Lactarius are probably appreciated more than Russula, because they bleed milk when broken, sometimes red, orange or blue milk! And one of them is the candy cap, the famous dessert mushroom. But Russulas don’t do anything that cool. Most Russulas look very similar to each other and you can fairly quickly learn how to identify one: they all have the same somewhat squat stature. They are mostly white except for possibly a thin cuticle of coloured skin on the cap that can somewhat be peeled off, and perhaps another splash of colour will appear somewhere else, like a shade of yellow in the gills or a hint of wine colour in the stem. Many Russulas (and Lactarius) taste acrid or hot like a hot pepper and can burn your mouth! They form mycorrhizal (symbiotic) relationships with and are found on the ground near trees, almost never on wood nor far away from trees. The gill attachment is usually adnate (running straight into the stem).

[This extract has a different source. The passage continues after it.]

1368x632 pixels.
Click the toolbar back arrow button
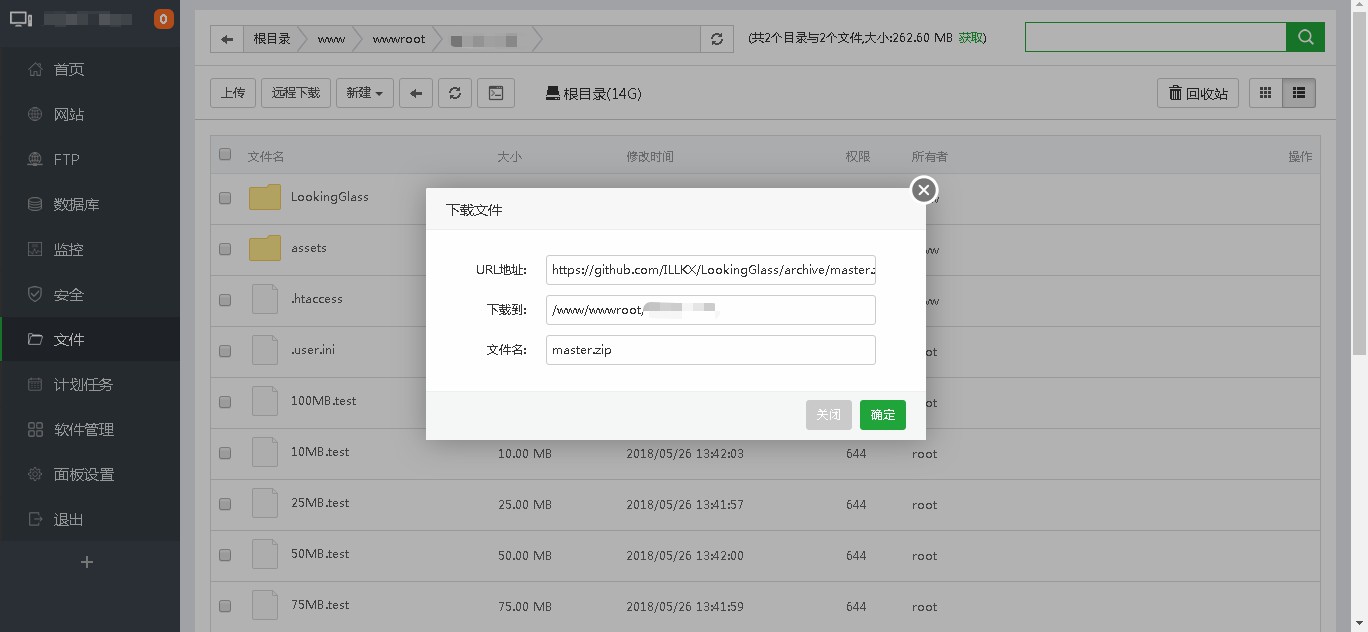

Russulas are pretty easy to learn to recognize as a group, but exceedingly difficult to identify to species. Four of these nine photos may be the same species, R. sierrensis (photos 5-8)! © Ben Woo

But while you can easily learn to spot a Russula, knowing which species it is can be one of the most challenging identification puzzles. We probably have almost 100 species in the PNW and many of them look the same. Not only that, the same species might come in four or five different colours, so identical looking specimens could be different species and different looking specimens might be the same species. Many of them have not been described yet and have no name, so there is no Russula book you can look at to help you identify your local PNW Russulas. (Although we are trying to fix that. I am a co-author of the free MatchMaker program for MAC and PC, found at www.matchmakermushrooms.com, which has the most up-to-date information about all our local species. I am also the author of a pictorial key to our local mushrooms, which is a part of MatchMaker but can also be found separately at www.alpental.com/psms and used on phones and tablets. This is so far the only place to get comprehensive information on local Russulas). This document is intended to represent the latest and most up-to-date information on local PNW Russula species.